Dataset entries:

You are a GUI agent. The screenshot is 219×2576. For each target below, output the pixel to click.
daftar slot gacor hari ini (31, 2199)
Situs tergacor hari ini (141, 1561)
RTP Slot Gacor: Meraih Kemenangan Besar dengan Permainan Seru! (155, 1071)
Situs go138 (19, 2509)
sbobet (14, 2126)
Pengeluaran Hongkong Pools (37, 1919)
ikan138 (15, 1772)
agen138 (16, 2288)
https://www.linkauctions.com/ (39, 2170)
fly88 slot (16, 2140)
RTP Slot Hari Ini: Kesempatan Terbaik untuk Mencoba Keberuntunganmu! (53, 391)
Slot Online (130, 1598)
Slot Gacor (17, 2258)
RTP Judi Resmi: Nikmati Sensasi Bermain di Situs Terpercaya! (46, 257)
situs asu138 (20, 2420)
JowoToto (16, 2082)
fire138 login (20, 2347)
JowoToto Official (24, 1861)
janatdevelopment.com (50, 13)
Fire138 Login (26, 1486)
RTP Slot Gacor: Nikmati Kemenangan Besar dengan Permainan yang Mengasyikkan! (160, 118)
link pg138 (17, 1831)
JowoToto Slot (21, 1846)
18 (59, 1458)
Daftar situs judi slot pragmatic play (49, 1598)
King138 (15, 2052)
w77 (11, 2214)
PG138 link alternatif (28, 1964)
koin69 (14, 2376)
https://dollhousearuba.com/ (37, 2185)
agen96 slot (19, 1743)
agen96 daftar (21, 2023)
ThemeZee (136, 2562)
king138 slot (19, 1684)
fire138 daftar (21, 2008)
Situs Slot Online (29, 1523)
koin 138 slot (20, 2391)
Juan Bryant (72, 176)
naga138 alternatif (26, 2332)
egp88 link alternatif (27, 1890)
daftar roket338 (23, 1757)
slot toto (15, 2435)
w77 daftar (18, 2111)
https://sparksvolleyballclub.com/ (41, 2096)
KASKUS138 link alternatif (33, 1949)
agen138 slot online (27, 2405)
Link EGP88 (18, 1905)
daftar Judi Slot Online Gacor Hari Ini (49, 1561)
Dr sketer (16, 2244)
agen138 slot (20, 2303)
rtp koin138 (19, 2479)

■ **Aim of the task**: Restate the entries above word for word.

■ **Solution to the problem**:
You are a GUI agent. The screenshot is 219×2576. For each target below, output the pixel to click.
daftar slot gacor hari ini (31, 2199)
Situs tergacor hari ini (141, 1561)
RTP Slot Gacor: Meraih Kemenangan Besar dengan Permainan Seru! (155, 1071)
Situs go138 (19, 2509)
sbobet (14, 2126)
Pengeluaran Hongkong Pools (37, 1919)
ikan138 (15, 1772)
agen138 (16, 2288)
https://www.linkauctions.com/ (39, 2170)
fly88 slot (16, 2140)
RTP Slot Hari Ini: Kesempatan Terbaik untuk Mencoba Keberuntunganmu! (53, 391)
Slot Online (130, 1598)
Slot Gacor (17, 2258)
RTP Judi Resmi: Nikmati Sensasi Bermain di Situs Terpercaya! (46, 257)
situs asu138 (20, 2420)
JowoToto (16, 2082)
fire138 login (20, 2347)
JowoToto Official (24, 1861)
janatdevelopment.com (50, 13)
Fire138 Login (26, 1486)
RTP Slot Gacor: Nikmati Kemenangan Besar dengan Permainan yang Mengasyikkan! (160, 118)
link pg138 (17, 1831)
JowoToto Slot (21, 1846)
18 (59, 1458)
Daftar situs judi slot pragmatic play (49, 1598)
King138 (15, 2052)
w77 (11, 2214)
PG138 link alternatif (28, 1964)
koin69 (14, 2376)
https://dollhousearuba.com/ (37, 2185)
agen96 slot (19, 1743)
agen96 daftar (21, 2023)
ThemeZee (136, 2562)
king138 slot (19, 1684)
fire138 daftar (21, 2008)
Situs Slot Online (29, 1523)
koin 138 slot (20, 2391)
Juan Bryant (72, 176)
naga138 alternatif (26, 2332)
egp88 link alternatif (27, 1890)
daftar roket338 (23, 1757)
slot toto (15, 2435)
w77 daftar (18, 2111)
https://sparksvolleyballclub.com/ (41, 2096)
KASKUS138 link alternatif (33, 1949)
agen138 slot online (27, 2405)
Link EGP88 (18, 1905)
daftar Judi Slot Online Gacor Hari Ini (49, 1561)
Dr sketer (16, 2244)
agen138 slot (20, 2303)
rtp koin138 (19, 2479)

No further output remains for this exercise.